Fifita turned into a big fans favourite at Wakefield Trinity due to his physical dominance in the middle of the park.

===2017===
Fifita made 21 appearances for Wakefield Trinity in the 2017 Super League season where the club shocked many by finishing fifth on the table.

===2018===
In the 2018 Super League season, Fifita made 17 appearances for Wakefield as the club finished 7th on the table.

===2019===
Fifita played 22 games for Wakefield in the 2019 Super League season where the club finished ninth on the table.

===2020===
On 28 August, Fifita was stood down by Wakefield after he refused to wear a GPS tracking device for coronavirus protocols.
Fifita played only nine games for Wakefield in the 2020 Super League season as the club finished second bottom.

===2021===
Fifita played 25 games for Wakefield Trinity in the 2021 Super League season which saw the club finish in 10th place.

===2022===
In round 18 of the 2022 Super League season, Fifita scored a try and was later sent to the sin bin during Wakefield's 38-26 loss against Toulouse Olympique at Magic Weekend.
After seven seasons at Wakefield Trinity, Fifita announced that he would be departing the club at the end of the year. Fifita's final game for Wakefield was a 16-14 loss against Huddersfield.

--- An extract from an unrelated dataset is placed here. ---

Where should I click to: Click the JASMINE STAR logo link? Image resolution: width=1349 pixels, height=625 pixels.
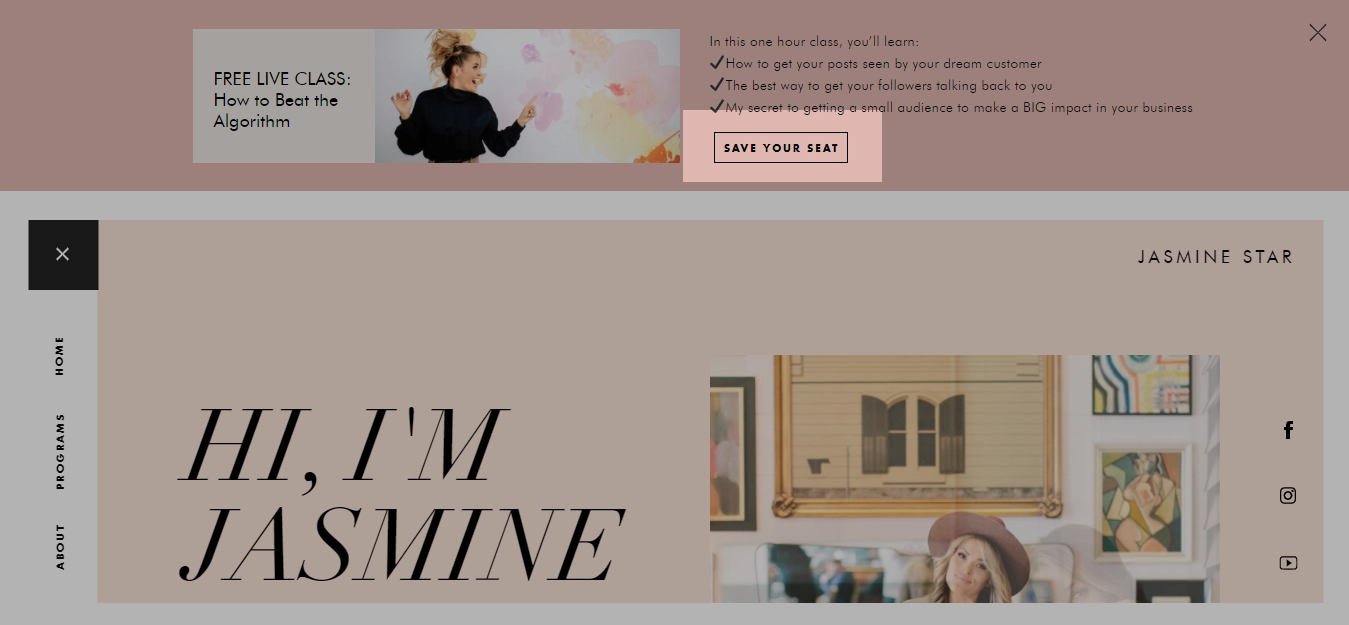point(1215,257)
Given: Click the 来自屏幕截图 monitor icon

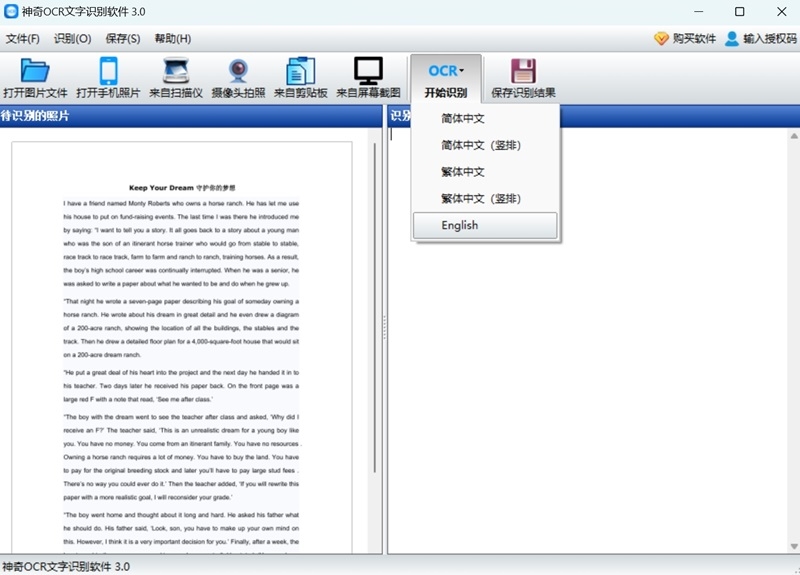Looking at the screenshot, I should click(368, 71).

After leaving Wakefield he joined The Entrance Tigers in the Central Coast Division Rugby League.

===2023===
In May, it was announced that Fifita would come out of semi-retirement to play for Wakefield Trinity after the club had lost its opening 13 matches. Fifita made his return in the clubs Magic Weekend loss against Leigh in round 14. In round 15, Fifita played in Wakefield's 24-14 upset victory over Leeds to end a 14-game losing streak.
Fifita played a total of 12 matches for Wakefield Trinity in the Super League XXVIII season as the club finished bottom of the table and were relegated to the RFL Championship which ended their 24-year stay in the top flight.